On the Generalization Power of Overfitted Two-Layer Neural Tangent Kernel Models
This work addresses the theoretical understanding of overfitting in neural networks for researchers in machine learning theory, providing insights into when overparameterized models generalize well, but it is incremental as it builds on existing NTK frameworks.
The paper analyzes the generalization performance of overfitted two-layer neural tangent kernel (NTK) models, showing that test error behavior differs from other overparameterized linear models. For learnable functions, they provide an upper bound on generalization error that approaches a small limiting value as neurons increase, decreasing with more training samples, while for non-learnable functions, a lower bound indicates error does not diminish even with large data and neurons.

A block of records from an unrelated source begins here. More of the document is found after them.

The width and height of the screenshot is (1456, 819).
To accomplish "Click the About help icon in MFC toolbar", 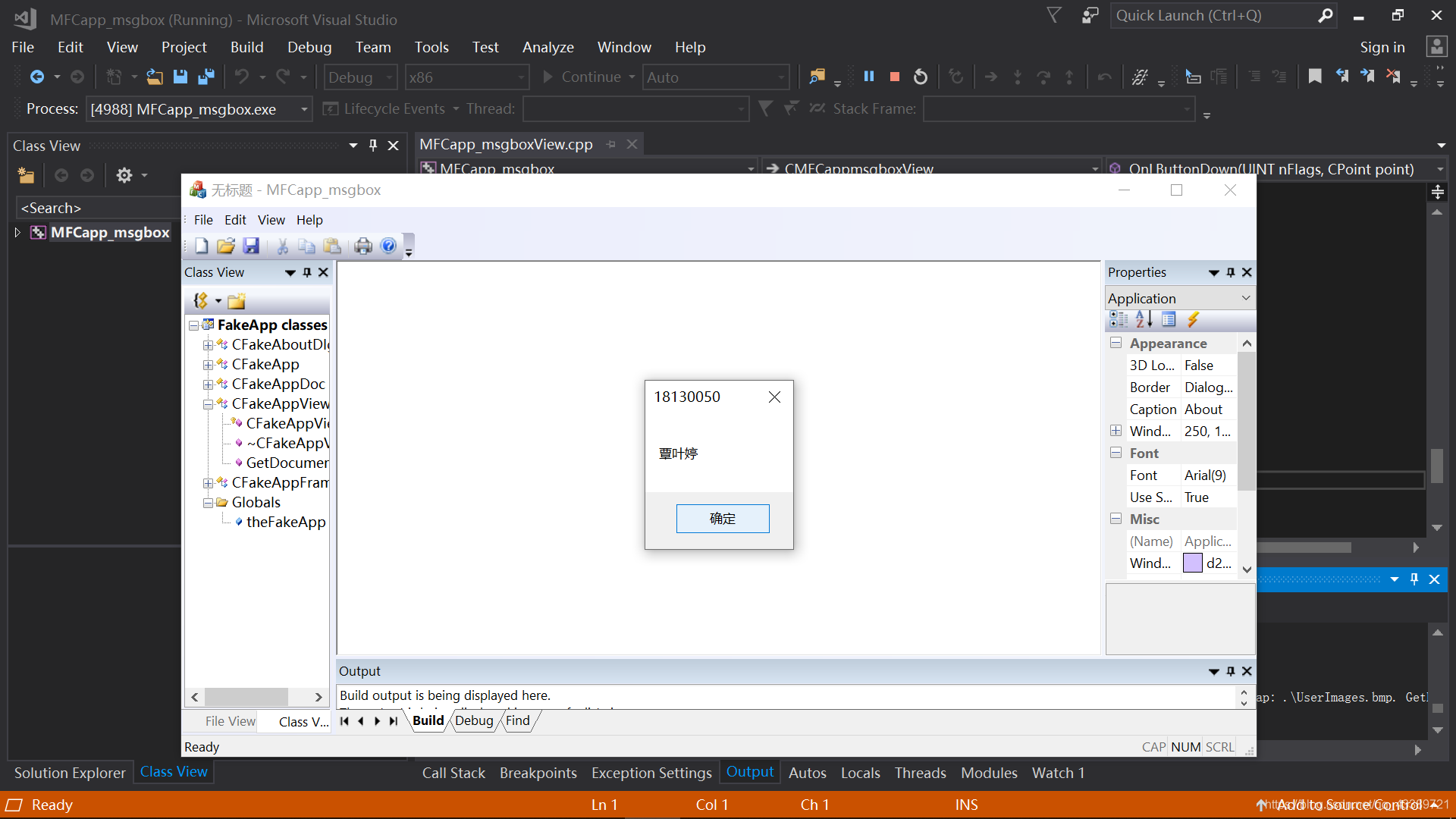I will click(x=388, y=246).
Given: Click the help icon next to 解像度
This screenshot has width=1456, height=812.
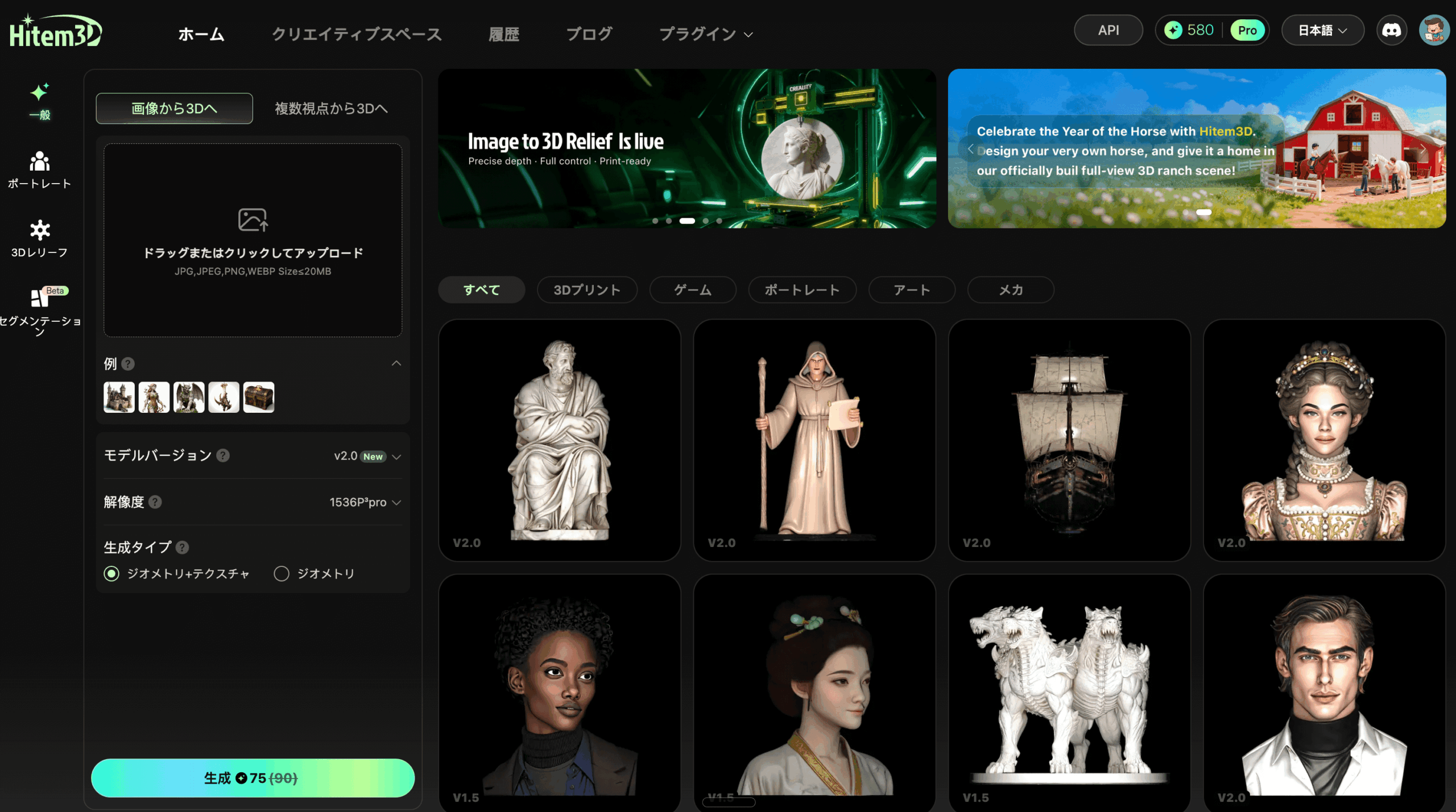Looking at the screenshot, I should [x=155, y=502].
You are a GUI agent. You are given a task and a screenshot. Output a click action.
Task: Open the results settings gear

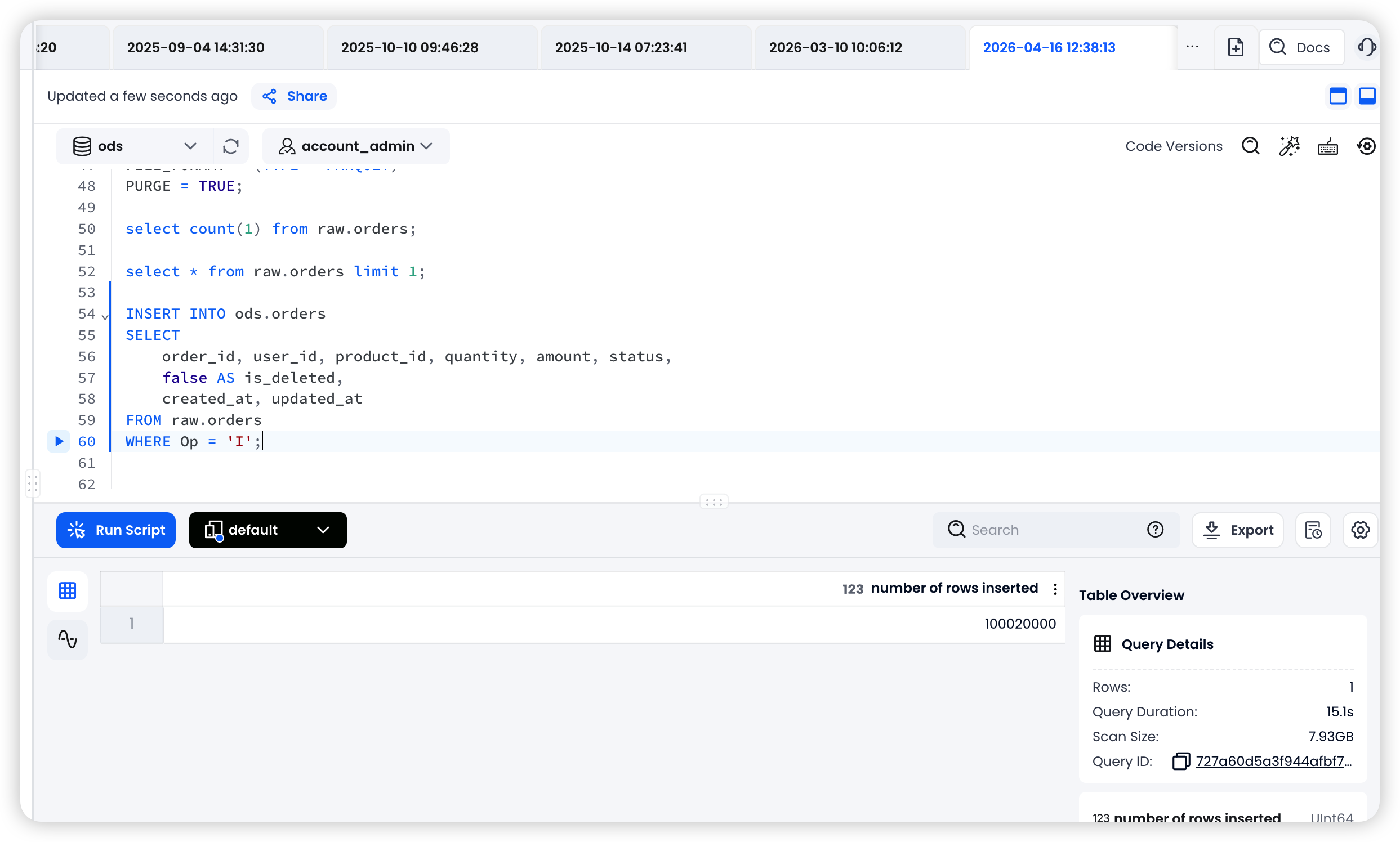pyautogui.click(x=1360, y=530)
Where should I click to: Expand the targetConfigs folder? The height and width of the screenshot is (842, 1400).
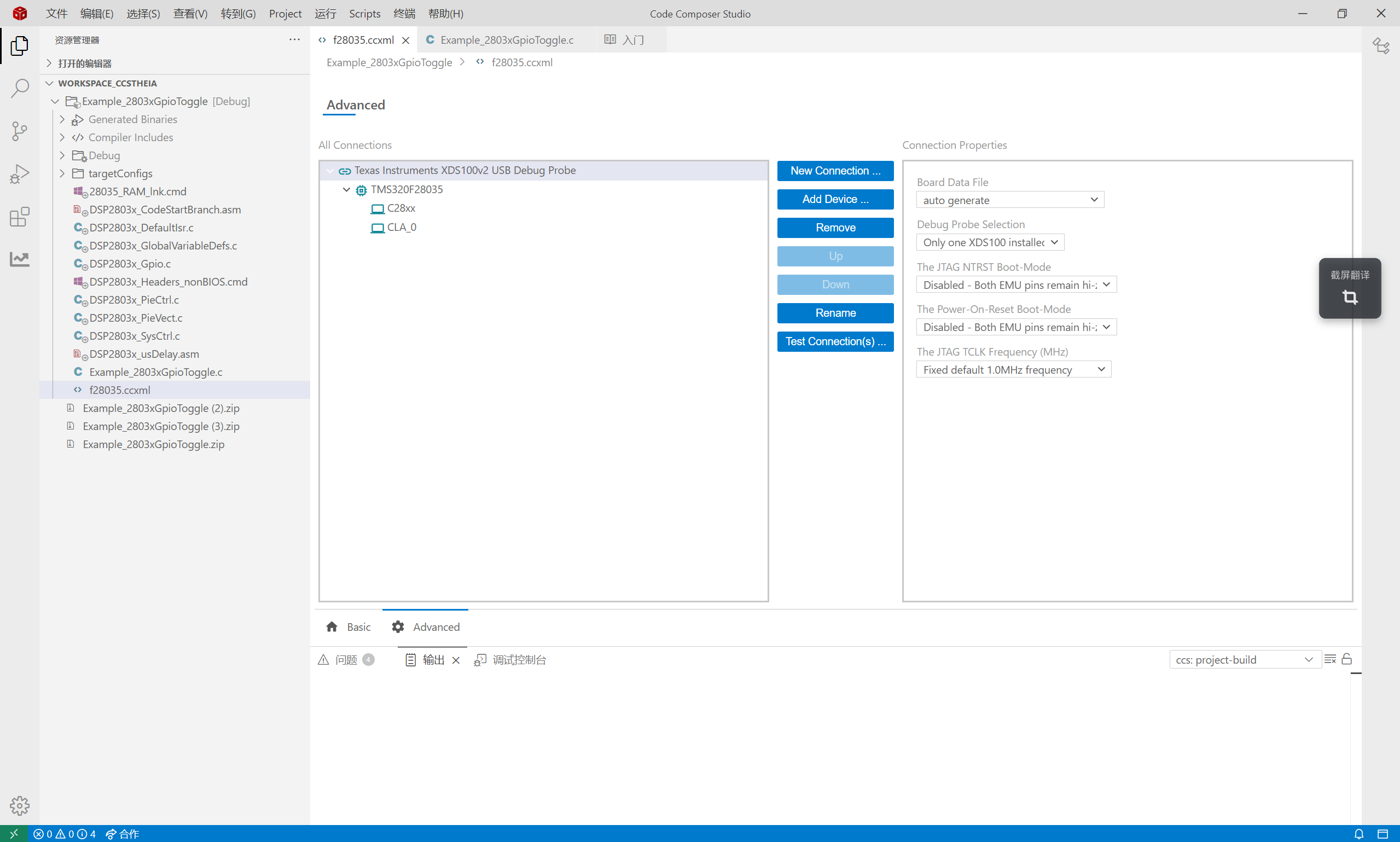(x=62, y=173)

In this paper, we study the generalization performance of min $\ell_2$-norm overfitting solutions for the neural tangent kernel (NTK) model of a two-layer neural network with ReLU activation that has no bias term. We show that, depending on the ground-truth function, the test error of overfitted NTK models exhibits characteristics that are different from the "double-descent" of other overparameterized linear models with simple Fourier or Gaussian features. Specifically, for a class of learnable functions, we provide a new upper bound of the generalization error that approaches a small limiting value, even when the number of neurons $p$ approaches infinity. This limiting value further decreases with the number of training samples $n$. For functions outside of this class, we provide a lower bound on the generalization error that does not diminish to zero even when $n$ and $p$ are both large.